Across the world of professional sports, the NHL occupies an almost unique position with its long-standing tradition of carving the name of every member of a Stanley Cup-winning team onto the trophy.

But as the senior citizen of major team sports trophies on this continent, first awarded in 1893 and passed from one winning team to another in perpetuity, it stands alone. The NFL, MLB and the NBA all commission new trophies from Tiffany & Co. each year, with the champion team getting to keep that season’s trophy.

The CFL has followed in the footsteps of the NHL with its Grey Cup, with winning team members getting their names etched on the Cup’s base, but most other sports across the world simply list the victorious entry – either team or individual – and leave it at that.

But that doesn’t mean there haven’t been one-time victors who, such as Brad Aldrich of the Chicago Blackhawks, have brought shame onto themselves and their sport.

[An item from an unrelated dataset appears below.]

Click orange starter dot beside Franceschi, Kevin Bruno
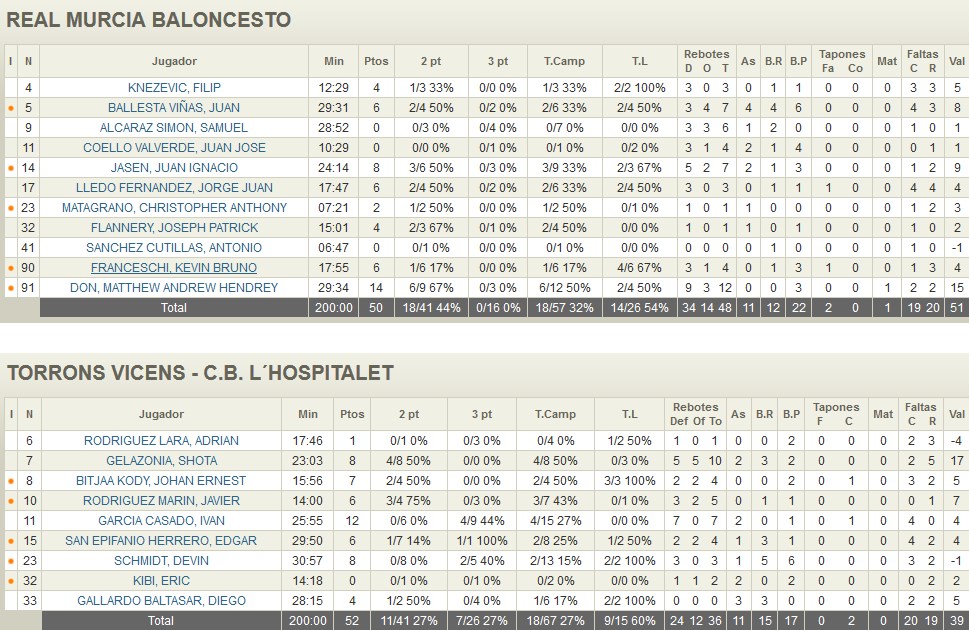Viewport: 969px width, 630px height. pyautogui.click(x=11, y=268)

Chicago seeks revision to a tarnished trophy

Eagle’s out

Once the most powerful man in the hockey world, Alan Eagleson’s fall from grace was both swift and stunning. The former agent for Bobby Orr and the first executive director of the NHL Players’ Association was convicted of fraud and embezzlement in 1998, ultimately serving six months in jail. Under pressure from former players who questioned his continued inclusion in the Hall of Fame as a builder, Eagleson subsequently resigned the honour, becoming the first member of a North American pro sports hall of fame to do so.

Soccer shame

The Calciopoli scandal in Italian soccer broke out shortly before the 2006 World Cup, and while a number of teams were punished for the match fixing that took place, Juventus arguably paid the heaviest price. Italy’s most successful club domestically, Juve had two of its league titles erased from the Serie A ledger, and it was relegated to the second division. A similar scandal had broken out in France more than a decade earlier, when Olympique de Marseille owner Bernard Tapie was accused of trying to bribe opposition players to help his club to the French championship in 1993. While the team was stripped of its domestic league title, UEFA chose not to vacate the team’s Champions League win of the same year, despite banning Marseille from the following season’s competition.

Diamond disgrace

With two World Series rings, a string of Gold Glove awards and the first player to enter baseball’s Hall of Fame as a Toronto Blue Jay, Roberto Alomar is arguably the most accomplished athlete to play for Canada’s major-league franchise. But his name and the No. 12 jersey number that he wore with distinction throughout his MLB career were removed from the team’s Level of Excellence at Rogers Centre earlier this year. He is on the sport’s ineligible list after an allegation of sexual misconduct was brought against him and a subsequent investigation found that a violation of league policies had occurred.

Banishing the banisher

Almost 100 years after Kenesaw Mountain Landis banned eight members of the Chicago White Sox for their roles in throwing the 1919 World Series, baseball’s first commissioner was himself professionally outcast. Despite overseeing the sport of baseball for almost 25 years, no Black player was able to compete in the major leagues until 1947, three years after his departure, and his legacy included “documented racism,” according to an official MLB historian. Landis’s name and image had adorned the American League and National League most-valuable-player awards for more than 75 years, but last year 89 per cent of the Baseball Writers Association of America members voted to redesign the awards and remove any trace of Landis.

Hall of shame

The International Tennis Hall of Fame made history in 2016 when it expelled former Grand Slam doubles champion Bob Hewitt, following a conviction the year before for rape and sexual assault. Hewitt, a South African who won a career Grand Slam in both men’s and mixed doubles, became the first member of that hall to be banished, and both his plaque and any references to him were removed.